Results and discussion

PT is classified according to the aetiology, mechanism (i.e. which muscles are responsible) and the radiological features (the presence of inferior olivary hypertrophy or not) [1, 2, 3]. In 1949, Stern et al. suggested that PT was the human homolog of a primitive accessory respiratory reflex in gill-breathing vertebrates [5]. EPT can be triggered by central, nasopharyngeal, psychogenic and peripheral stimulation [3, 4] On the other hand, SPT occurs due to a lesion in the dentato-rubral-olivary pathway, manifesting as the hypertrophic olivary degeneration of the medulla.

PAPT is characterised by the progression of ataxia in patients with PT. Some authors reported PAPT as a disorder of undetermined/degenerative aetiology and not due to an identifiable brain stem lesion [6, 7]. However, the delayed and progressive worsening of cerebellar function associated with SPT secondary to the identified structural lesion has also been reported in the literature [8]. These patients could equally be classified as having a PAPT syndrome with an identifiable lesion [9]. Sporadic PAPT can similarly be classified as either idiopathic or essential [10].

It is preferable to consider PAPT as a third category of PT, instead of considering it to be a subtype of SPT to avoid inconsistency and confusion. However, difficulty with the classification is likely to persist unless post-mortem histopathology or advanced imaging modalities become widely available.

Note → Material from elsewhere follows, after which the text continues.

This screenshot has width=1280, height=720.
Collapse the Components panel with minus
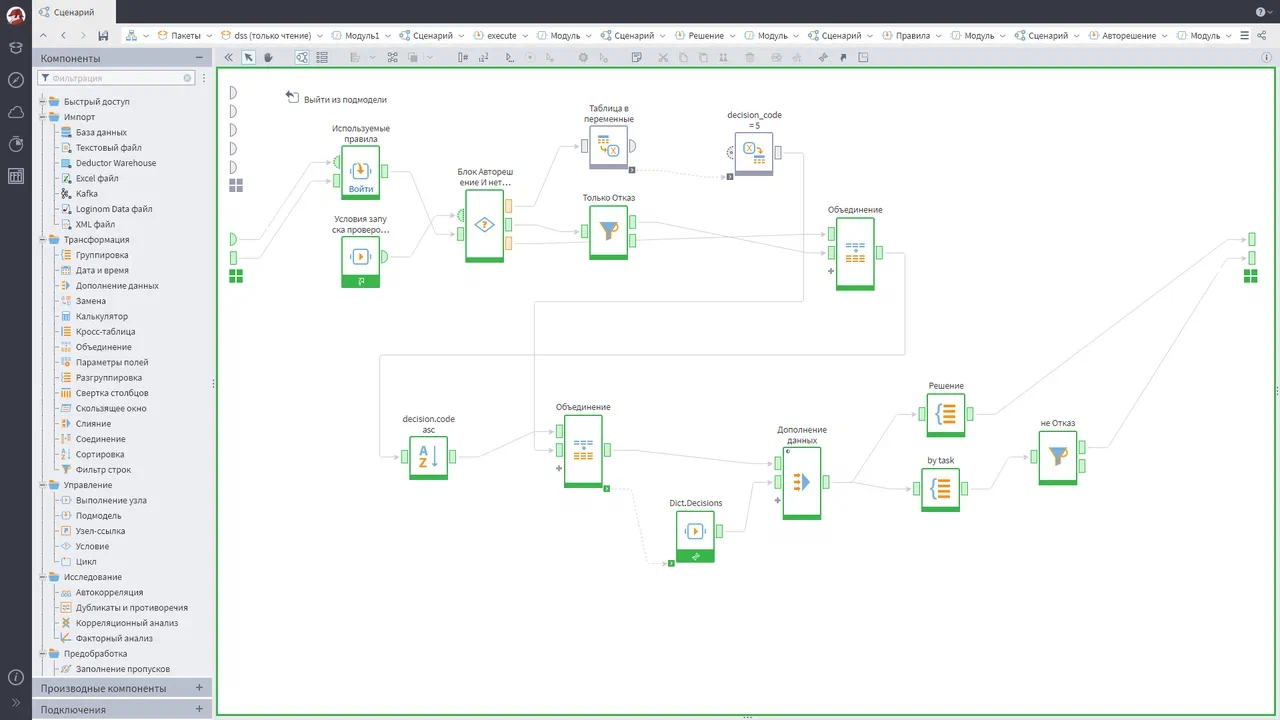coord(200,58)
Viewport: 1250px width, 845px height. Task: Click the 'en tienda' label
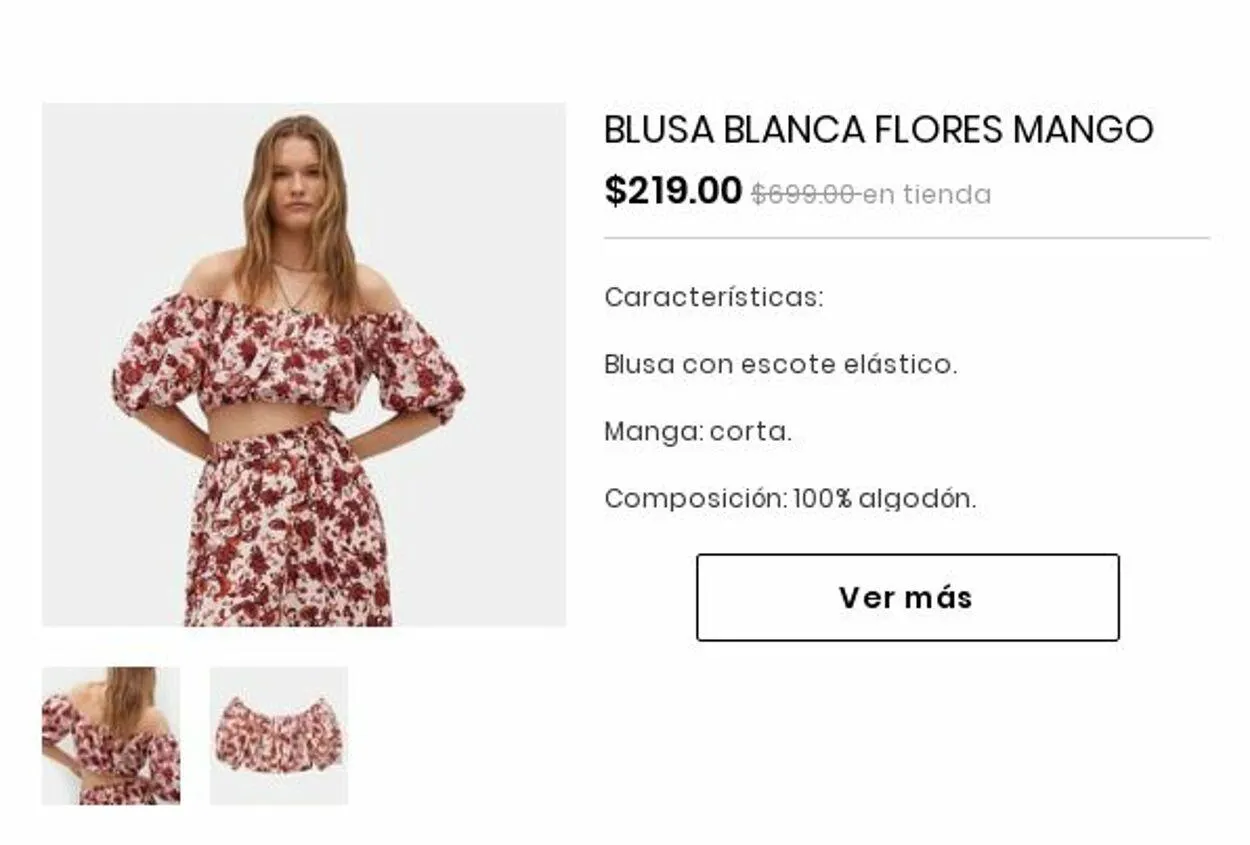(927, 194)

Pathogenesis of essential palatal tremor (EPT)

I. Central origin

No clear structural pathology is found on magnetic resonance imaging (MRI) in patients with EPT but a functional MRI revealed potential generators of tremor in the inferior olive and brainstem [11]. Alhough this observation pointed towards a potential single generator for both EPT and SPT, the final pathway for the two tremors is different [1, 2, 3]. EPT is triggered by the contraction of the tensor veli palatini (TVP) muscle. The TVP is supplied by the trigeminal (5th cranial) nerve [2]. Another observation to support the central origin of the EPT is the response of said tremors to centrally-acting drugs like lamotrigine, sodium valproate and falunarizine [12, 13, 14]. However, these were presented through anecdotal evidence and no placebo-controlled trial was ever conducted to assess the true response.

II. Peripheral origin

The inflammation of the oral and nasal mucosa was found to be common among the patients with EPT. It was reported that EPT could be triggered by an upper respiratory tract infection [3, 15]. EPT was also reported to have been cured after an adenoidectomy and tonsillectomy [3]. EPT can also be influenced by pressure changes in the ear canal and by the changes in the tone and position of the pharyngeal muscles [16, 17]. However, such continuous movements cannot be maintained for prolonged periods in the absence of a central generator. The ear click is an important clinical feature of the EPT [1, 2, 3, 12, 13, 14]. If a peripheral inflammation is the sole trigger for ear click, then it should appear with the tremor [18]. However, a peripheral insult can act as a potential trigger of the central tremor generator [3, 4].

III. Voluntary

Some people can voluntarily contract the TVP, the main muscle involved in EPT. Klein et al. reported a family where the members could voluntarily produce a palatal tremor without any structural pathology of the peripheral or central nervous system [19]. Such people have probably acquired control over the central tremor generator part of the brain. These voluntary movements can be seen in tic disorders or psychogenic movement disorder, although prolonged maintenance of the rhythmical movements is rare in tics [3].

IV. Psychogenic

A psychogenic origin of EPT has been reported [20, 21]. Unlike voluntary EPT, patients with psychogenic EPT are more distressed by such movements. The common triggers for psychogenic origin are emotional stress or previous trauma. Many such patients demonstrated classic clinical signs of psychogenic disorders like distractibility, entertainability and variability. However, sometimes these clinical features can also be seen in non-psychogenic EPT, making the distinction difficult [21, 22]. Many such patients have no obvious psychiatric co-morbidities or other psychogenic movement disorders [3, 22].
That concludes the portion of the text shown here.